Auf 1400 Metern über Meer entstand einer der besten englischsprachigen Romane: James Baldwins «Gehe hin und verkünde es vom Berge». Foto: Pressenia, Keystone
Auf 1400 Metern über Meer entstand einer der besten englischsprachigen Romane: James Baldwins «Gehe hin und verkünde es vom Berge». Foto: Pressenia, Keystone

Er fuhr auf Besuch für zwei Wochen. Das war im Sommer 1951. Danach wollte James Baldwin nie mehr wiederkehren in dieses Kaff mitten in einem Postkartenpanorama, wo es keine Anregungen für ihn gab, nur die misstrauisch-sensationshungrigen Blicke der Erwachsenen und die Angstlustschreie der Kinder – «Neger!, Neger!» –, wenn sie ihn auf der Strasse sahen.
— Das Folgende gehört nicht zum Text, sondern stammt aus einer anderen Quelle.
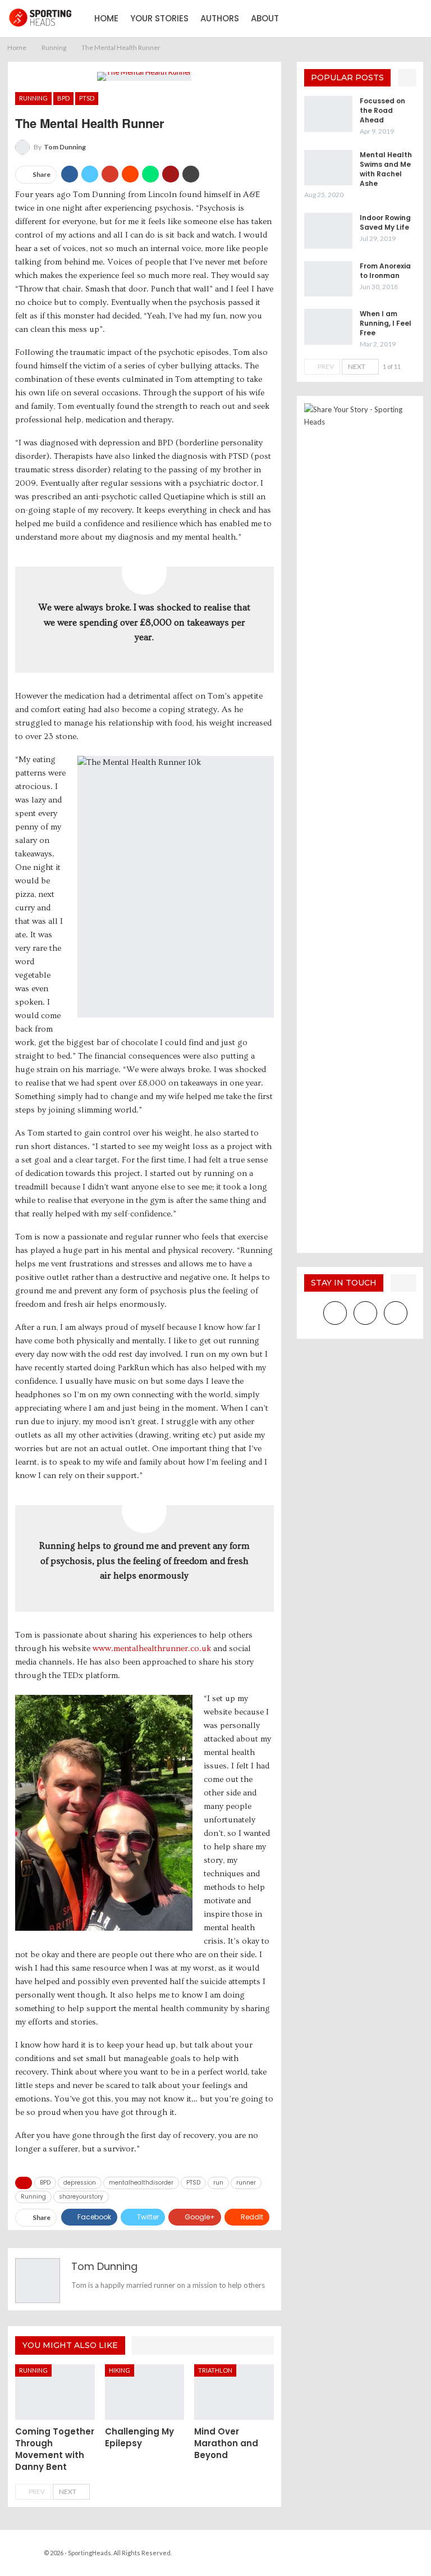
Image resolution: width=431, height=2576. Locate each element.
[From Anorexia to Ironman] (328, 279)
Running (33, 98)
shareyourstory (81, 2196)
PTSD (86, 98)
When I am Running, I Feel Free (385, 323)
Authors (219, 18)
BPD (63, 98)
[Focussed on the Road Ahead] (328, 114)
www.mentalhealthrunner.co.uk (152, 1648)
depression (79, 2182)
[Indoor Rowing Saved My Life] (328, 231)
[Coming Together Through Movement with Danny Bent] (55, 2392)
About (265, 18)
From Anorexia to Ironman (385, 270)
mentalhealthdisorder (141, 2182)
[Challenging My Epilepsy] (145, 2392)
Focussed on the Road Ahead (382, 110)
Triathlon (215, 2370)
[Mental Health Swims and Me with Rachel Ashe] (328, 168)
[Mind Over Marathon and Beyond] (234, 2392)
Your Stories (159, 18)
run (218, 2182)
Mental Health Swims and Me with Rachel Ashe (386, 169)
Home (106, 18)
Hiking (119, 2370)
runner (246, 2182)
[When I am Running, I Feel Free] (328, 327)
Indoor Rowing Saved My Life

Doch im Winter nach diesem Sommer des Missvergnügens zog Baldwin trotzdem mit Sack und Pack, seinem Plattenspieler und seinen zwei Lieblingsplatten von Bluessängerin Bessie Smith für ein paar Monate ins Leu-kerbader Familienchalet seiner grossen Liebe Lucien Happersberger. Eine Retraite, die der Autor im nächsten Winter wiederholte – und das gerade deshalb, weil die Ödnis im 600-Seelen-Nest im Winter noch öder und weisser war.